Met een experimenteel onderzoek toon je altijd een causaal (oorzaak/gevolg) verband aan.
Voor welke onderzoeksvragen is experimenteel onderzoek geschikt?
Een experiment is de meest geschikte methode om oorzaak-gevolgrelaties vast te stellen. In een experiment proberen we de situatie zoveel mogelijk onder controle te houden, en manipuleren we vervolgens één variabele - de onafhankelijke variabele, bijvoorbeeld: de hoeveelheid zout in een bak friet - om te bekijken of een andere variabele daardoor beïnvloed wordt - de afhankelijke variabele, bijvoorbeeld: de hoeveelheid friet die mensen eten.

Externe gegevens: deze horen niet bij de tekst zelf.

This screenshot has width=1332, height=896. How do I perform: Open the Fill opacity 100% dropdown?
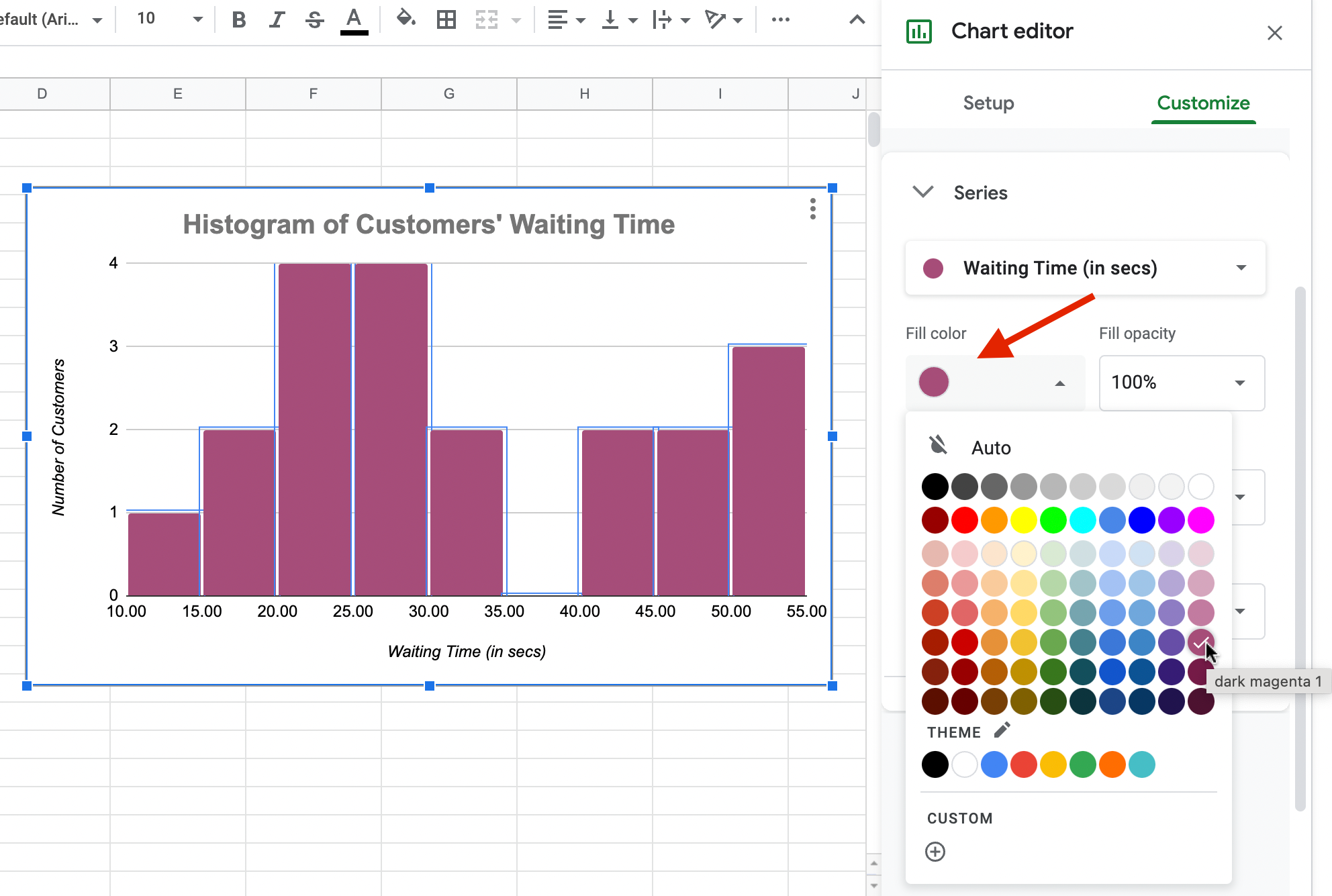click(x=1181, y=383)
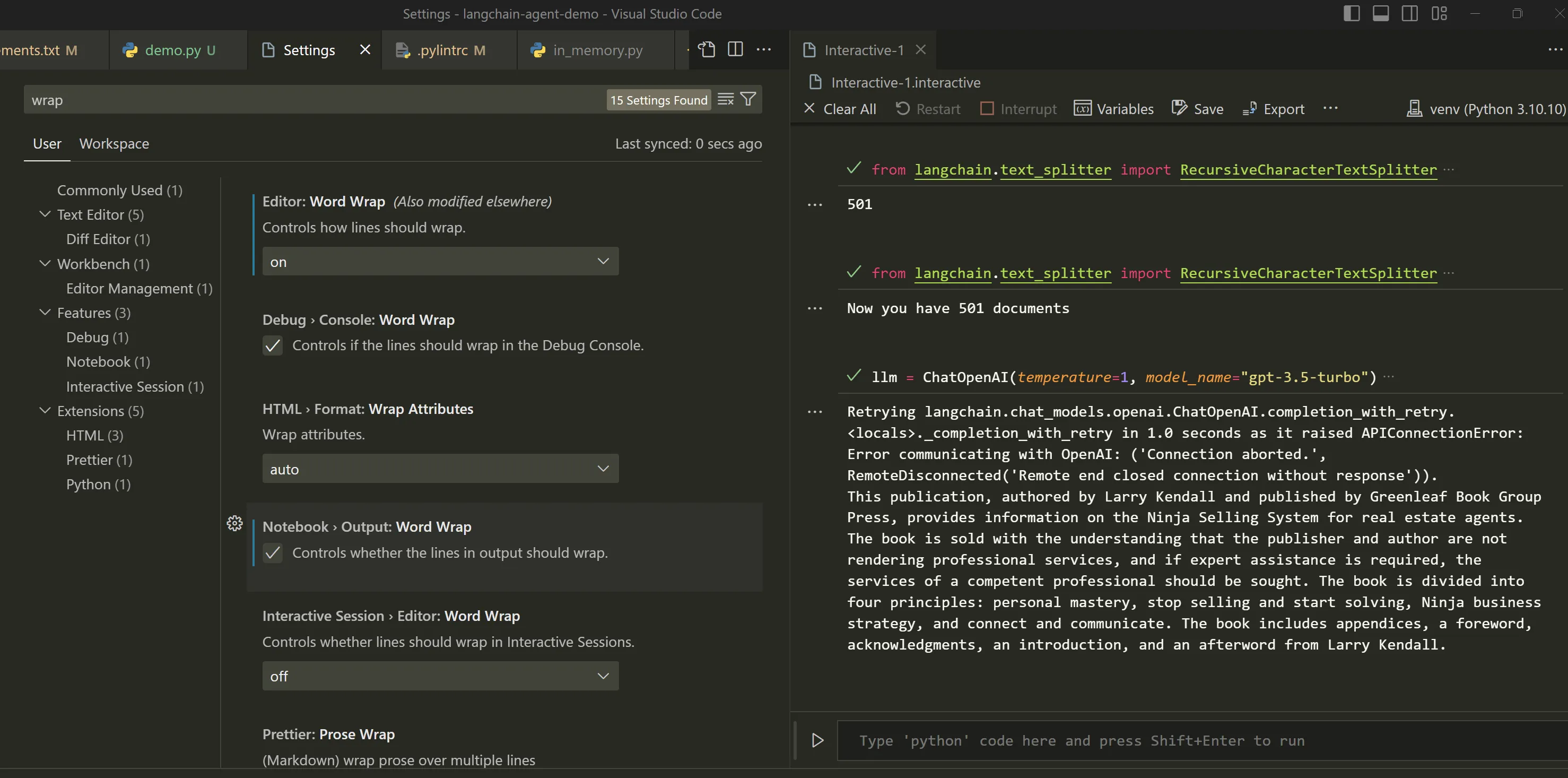The width and height of the screenshot is (1568, 778).
Task: Collapse the Extensions tree section
Action: pyautogui.click(x=45, y=411)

Als nu blijkt dat bij hogere zoutgehalten mensen steeds meer friet eten, dan mogen we concluderen dat het zoutgehalte een van de oorzaken is voor overmatige frietconsumptie.
Wat is een correlationeel onderzoek (correlational study)?
Type onderzoek waarin de onderzoeker geen variabele manipuleert maar twee of meer variabelen meet om relaties tussen ze te vinden.
Er zijn drie soorten correlationeel onderzoek (natuurlijke observatie, enquêtes en vragenlijsten, en informatie-analyse).
Voor welke onderzoeksvragen is correlationeel onderzoek geschikt?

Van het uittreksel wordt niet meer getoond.